Вошедший в шатер страж дверей приблизился к Камбизу.
- Говори, - царь слегка подался в сторону придворного.
- Владыка, ты посылал за вавилонским жрецом. Он ждет у входа. И еще, владыка, в лагерь прибыли только что трое священнослужителей из Мемфиса.
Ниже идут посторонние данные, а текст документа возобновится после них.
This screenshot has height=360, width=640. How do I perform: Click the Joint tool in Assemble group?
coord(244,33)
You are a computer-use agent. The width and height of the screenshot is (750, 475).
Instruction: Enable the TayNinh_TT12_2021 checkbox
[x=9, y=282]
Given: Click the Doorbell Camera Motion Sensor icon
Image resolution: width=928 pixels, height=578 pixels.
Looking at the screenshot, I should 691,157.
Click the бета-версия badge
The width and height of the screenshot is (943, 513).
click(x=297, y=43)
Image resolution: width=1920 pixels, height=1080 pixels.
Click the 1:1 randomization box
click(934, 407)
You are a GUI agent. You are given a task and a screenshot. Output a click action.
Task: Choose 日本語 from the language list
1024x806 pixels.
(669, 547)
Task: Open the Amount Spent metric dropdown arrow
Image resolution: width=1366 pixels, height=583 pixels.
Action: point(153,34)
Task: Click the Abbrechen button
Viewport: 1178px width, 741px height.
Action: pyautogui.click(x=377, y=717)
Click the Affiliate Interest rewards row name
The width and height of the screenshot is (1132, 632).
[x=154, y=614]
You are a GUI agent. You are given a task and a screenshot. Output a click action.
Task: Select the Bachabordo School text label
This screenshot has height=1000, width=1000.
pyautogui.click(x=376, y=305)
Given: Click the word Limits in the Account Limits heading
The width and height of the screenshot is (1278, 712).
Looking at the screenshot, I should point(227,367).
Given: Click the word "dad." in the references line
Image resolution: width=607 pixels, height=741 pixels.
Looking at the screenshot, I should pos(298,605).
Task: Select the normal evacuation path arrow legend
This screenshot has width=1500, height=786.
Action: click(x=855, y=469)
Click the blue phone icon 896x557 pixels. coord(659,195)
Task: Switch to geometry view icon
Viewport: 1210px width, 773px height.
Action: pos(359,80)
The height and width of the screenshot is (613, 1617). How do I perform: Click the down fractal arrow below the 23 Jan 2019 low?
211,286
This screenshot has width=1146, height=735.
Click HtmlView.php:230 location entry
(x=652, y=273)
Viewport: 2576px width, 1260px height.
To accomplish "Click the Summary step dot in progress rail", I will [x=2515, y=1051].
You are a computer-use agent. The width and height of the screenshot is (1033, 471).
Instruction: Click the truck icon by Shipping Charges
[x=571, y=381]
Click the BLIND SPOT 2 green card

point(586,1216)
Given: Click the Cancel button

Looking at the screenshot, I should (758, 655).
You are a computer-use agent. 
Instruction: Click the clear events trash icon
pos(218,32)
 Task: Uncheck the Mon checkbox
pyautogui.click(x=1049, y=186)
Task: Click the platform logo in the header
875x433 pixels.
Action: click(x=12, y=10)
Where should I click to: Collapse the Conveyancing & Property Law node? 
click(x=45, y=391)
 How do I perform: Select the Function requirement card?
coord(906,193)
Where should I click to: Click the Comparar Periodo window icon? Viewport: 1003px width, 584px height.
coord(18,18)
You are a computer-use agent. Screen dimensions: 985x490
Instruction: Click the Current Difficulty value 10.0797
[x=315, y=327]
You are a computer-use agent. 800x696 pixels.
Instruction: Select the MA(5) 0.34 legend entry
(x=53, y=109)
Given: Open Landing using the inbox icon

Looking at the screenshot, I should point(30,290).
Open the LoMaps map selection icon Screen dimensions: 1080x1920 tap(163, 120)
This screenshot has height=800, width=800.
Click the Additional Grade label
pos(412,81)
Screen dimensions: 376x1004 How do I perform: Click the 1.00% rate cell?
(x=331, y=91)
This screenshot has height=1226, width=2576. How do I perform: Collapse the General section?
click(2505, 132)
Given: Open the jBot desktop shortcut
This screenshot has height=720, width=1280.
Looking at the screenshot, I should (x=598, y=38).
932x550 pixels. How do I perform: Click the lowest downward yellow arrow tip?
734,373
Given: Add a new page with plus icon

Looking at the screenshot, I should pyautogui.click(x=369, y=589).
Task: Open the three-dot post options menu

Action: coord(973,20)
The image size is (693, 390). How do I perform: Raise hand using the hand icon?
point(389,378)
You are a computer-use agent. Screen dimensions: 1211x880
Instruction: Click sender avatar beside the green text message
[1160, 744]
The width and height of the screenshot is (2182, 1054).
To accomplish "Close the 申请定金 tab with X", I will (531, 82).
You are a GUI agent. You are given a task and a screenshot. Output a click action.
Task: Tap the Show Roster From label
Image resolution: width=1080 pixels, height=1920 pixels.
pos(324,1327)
У них к тебе какая-то неотложная просьба.
- Эти трое подождут, а жреца из Вавилона немедленно введи сюда, распорядился царь.
Мелкими, но быстрыми, семенящими шажками попятился к выходу страж дверей, приподнял тяжелый полог и позвал Агбала, в руках которого был длинный предмет, обернутый в ярко-зеленую материю. Без признаков какого-либо волнения приблизился он к Камбизу, встал перед ним на колени.
- Владыка народов, великий Камбиз, я прислан в твой стан Верховным собранием жрецов многовратного Вавилона, чтобы вручить тебе легендарный меч Хаммурапи. Он здесь, в этом свертке. Владеющий этим мечом и обнаживший его в бою никогда не познает горечи поражения. Прими же наш дар, владыка народов!
- Дарий! - молвил Камбиз, приняв из рук Агбала увесистый сверток и бросив его небрежно на ложе. - Распорядись, чтобы сегодня же вечером каждый воин, прибывший со мной на берег Пиравы [Пирава - персидское название Нила], знал об этом даре жрецов Вавилона. Уверенность, что их царь непобедим, придаст им новые, неисчерпаемые силы! А ты, юноша, можешь быть моим гостем, я еще побеседую с тобой. И можешь быть спокоен, никто в лагере не посмеет обидеть тебя, даже если ты будешь приносить жертвы несуществующему богу. - Камбиз полуприкрыл свои шафрановые глаза, о чем-то задумавшись, затем выкрикнул в сторону входа: - Впустите мемфисских жрецов!
Агбал уселся на кожаный миндер напротив Камбиза, между Крезом и Фанесом.
Оставив у входа желтые пантерьи шкуры и обувь из папирусного лыка, вошли египтяне в прохладу царского шатра. Рассеянный свет, падающий сверху, заиграл на их льняных нагрудниках, усыпанных драгоценностями. Гладковыбритые удлиненные головы египтян блестели, словно выкрашенные бронзовой краской - несколько раз в течение дня натирались жрецы с ног до головы дорогим и душистым маслом.